__YOUR GOAL__: Print the material below, starting at the line that contains "The width and" and continuing through the end. Leave out the pictures.

__PROVIDED RECORDS__:
···
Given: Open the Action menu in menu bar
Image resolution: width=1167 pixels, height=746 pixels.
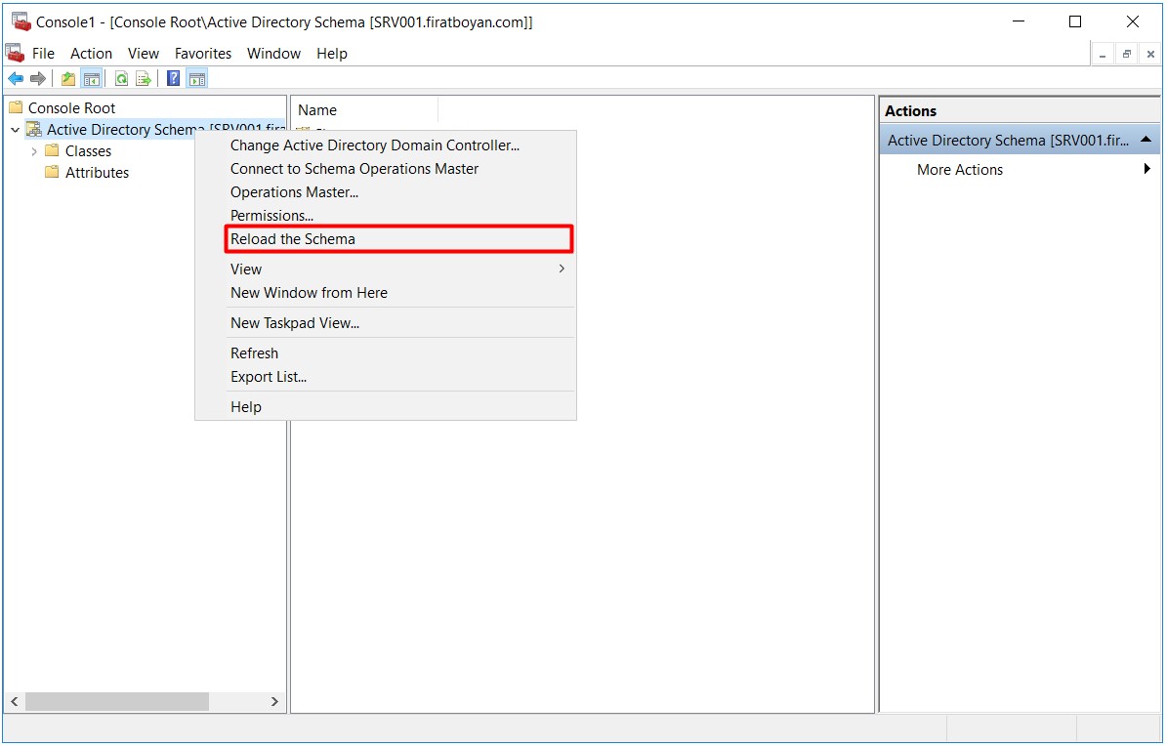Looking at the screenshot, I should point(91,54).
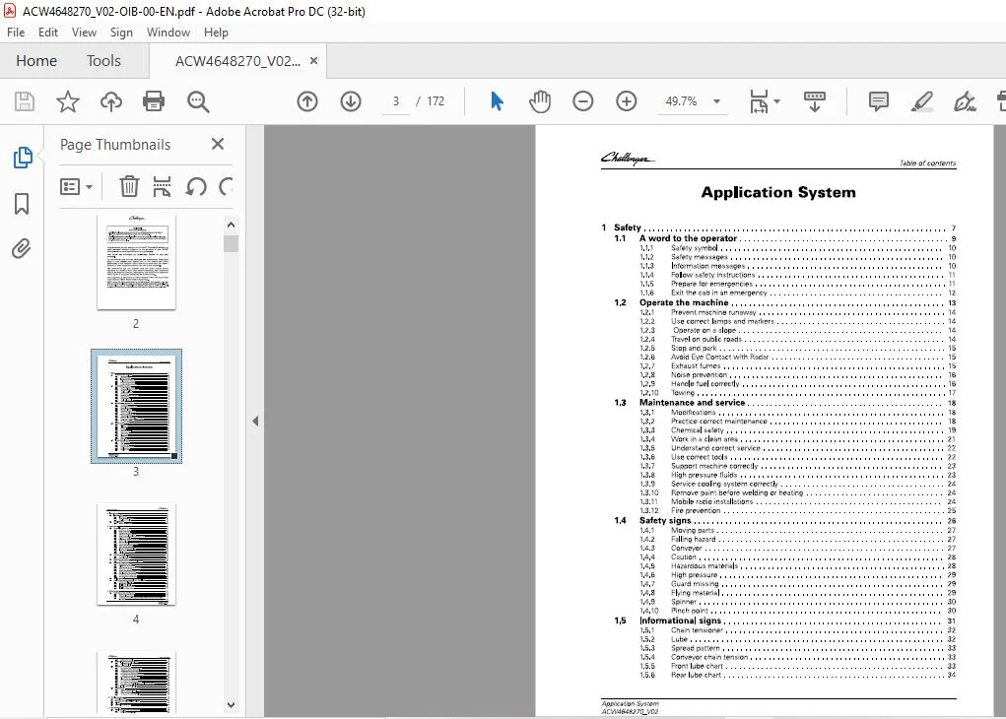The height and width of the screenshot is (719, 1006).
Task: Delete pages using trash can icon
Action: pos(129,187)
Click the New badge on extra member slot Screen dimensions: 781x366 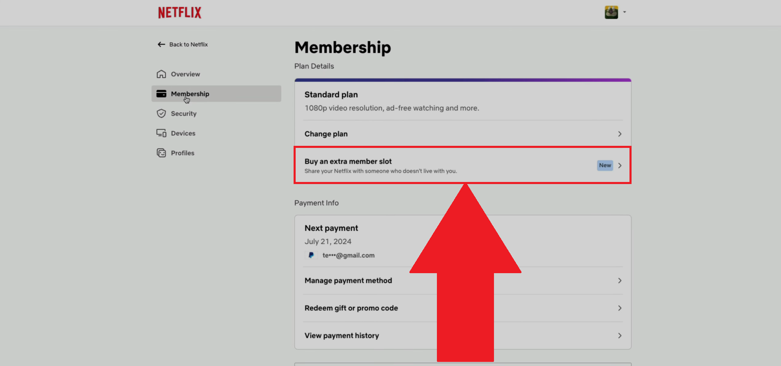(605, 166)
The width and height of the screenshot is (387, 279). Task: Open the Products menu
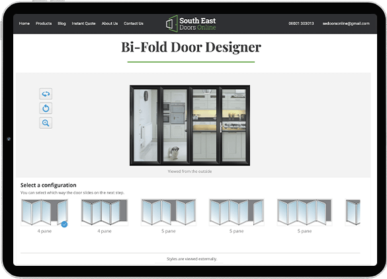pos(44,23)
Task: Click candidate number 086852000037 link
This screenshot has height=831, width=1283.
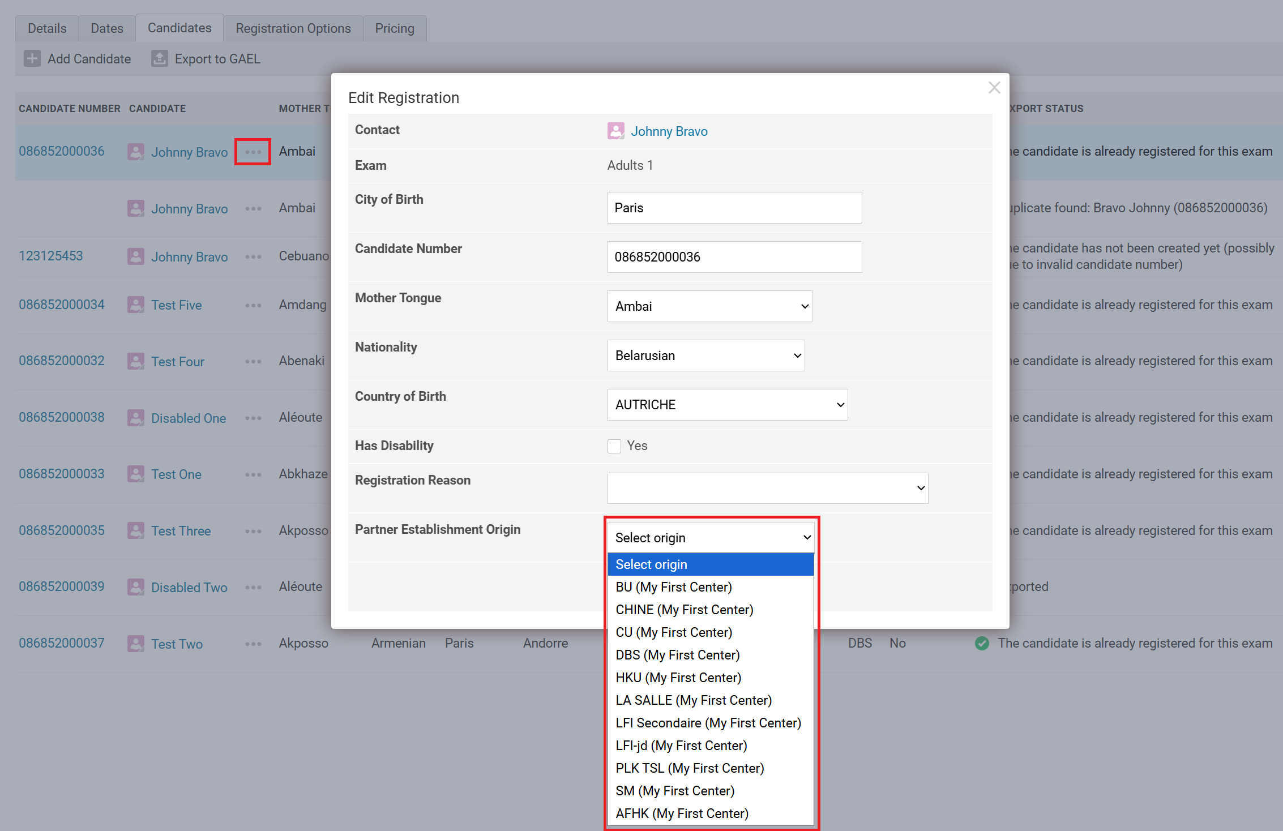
···
__EXERCISE RESPONSE__:
The width and height of the screenshot is (387, 279). Task: Open the Products menu
pos(44,23)
Task: Click candidate number 086852000037 link
This screenshot has height=831, width=1283.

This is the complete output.